Structural process overview for Amazon Redshift
Last updated
Last updated
The following high-level diagram describes how Tonic Structural orchestrates the processing and moving of data in Amazon Redshift.
This diagram is not the same as the Tonic architectural diagram.
Structural orchestrates the moving and transforming of data between Redshift databases. To do this, Structural uses the Amazon S3, Amazon SQS, and AWS Lambda services in AWS.
Structural manages the lifetimes of data and resources used in AWS. It only requires you to assign the necessary permissions to the IAM role that Structural uses.

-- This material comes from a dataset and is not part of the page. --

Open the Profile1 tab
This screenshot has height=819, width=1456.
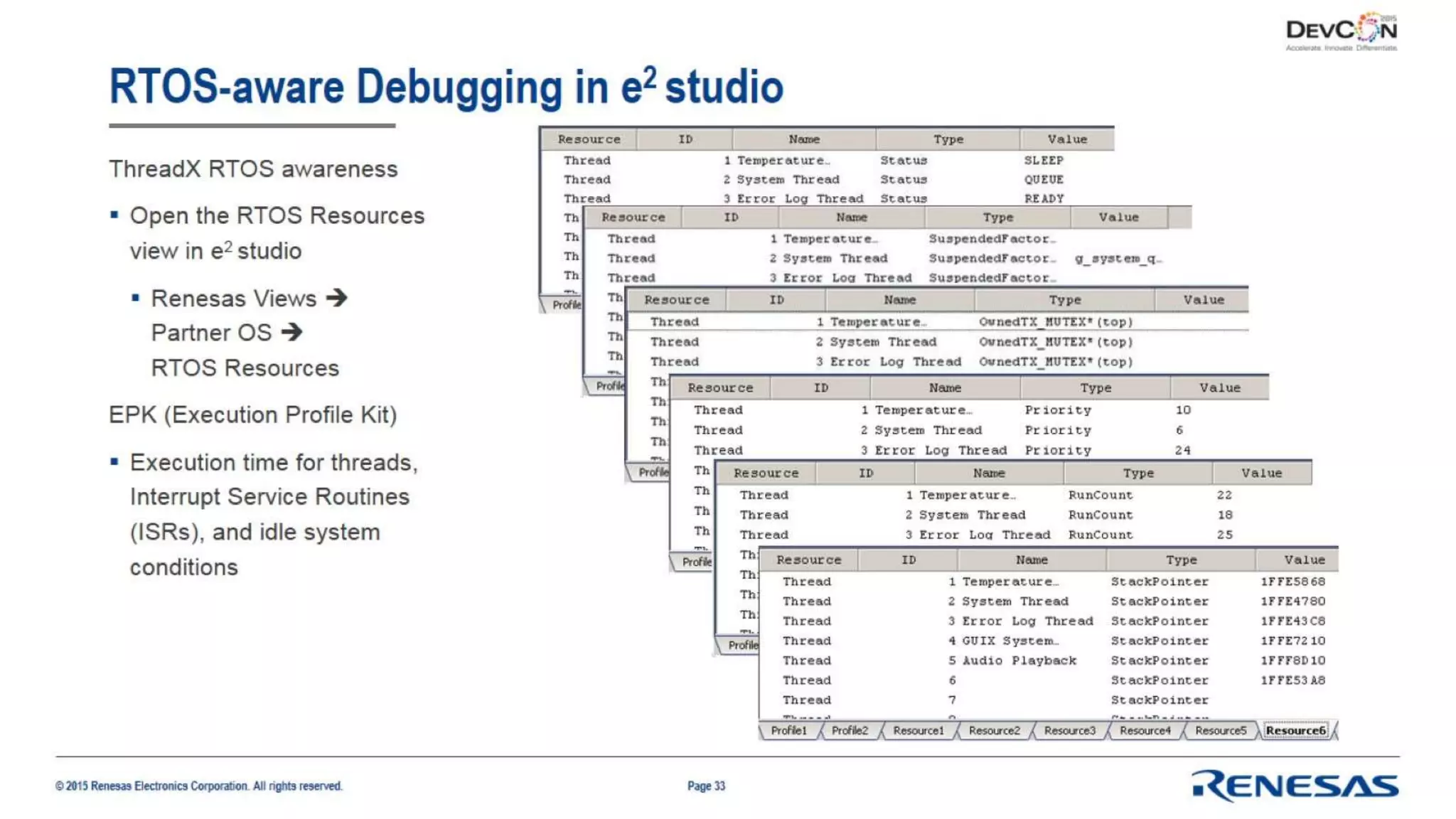(788, 730)
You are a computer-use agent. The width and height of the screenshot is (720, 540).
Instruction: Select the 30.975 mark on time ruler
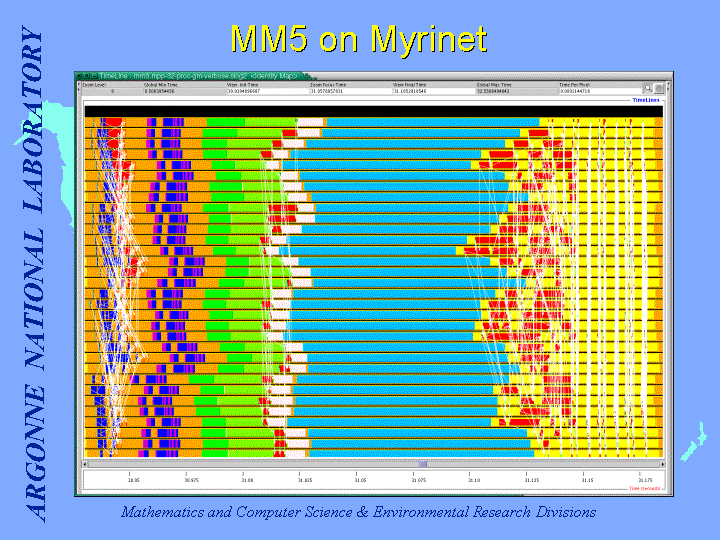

At a high level, the process is:
Structural creates a Lambda function for your version of Structural. This step is performed once per version of Structural. The Lambda function is created when you run your first data generation job after you install or update Structural.
Structural creates an Amazon SQS queue and Amazon S3 event triggers. This is done once for each data generation job. The resource names are scoped to your specific generation job.
Structural copies the table data into Amazon S3 as CSV files. You specify the S3 bucket path in the Structural workspace configuration. Within the S3 bucket, the data files are copied into an input
folder.
As files land in Amazon S3, Amazon S3 event notifications place messages in Amazon SQS.
Messages in Amazon SQS trigger Lambda function invocations. By default, each file placed in Amazon S3 has a maximum file size of 50MB. Each Lambda invocation processes a single file. Lambda processes each file and then writes them back to Amazon S3 in an output
folder in the S3 bucket.
After it processes all of the files for a table, Structural copies data back into Amazon Redshift, into the destination database.
After it processes all of the tables, Structural removes ephemeral AWS components such as Amazon SQS and Amazon S3 event notifications.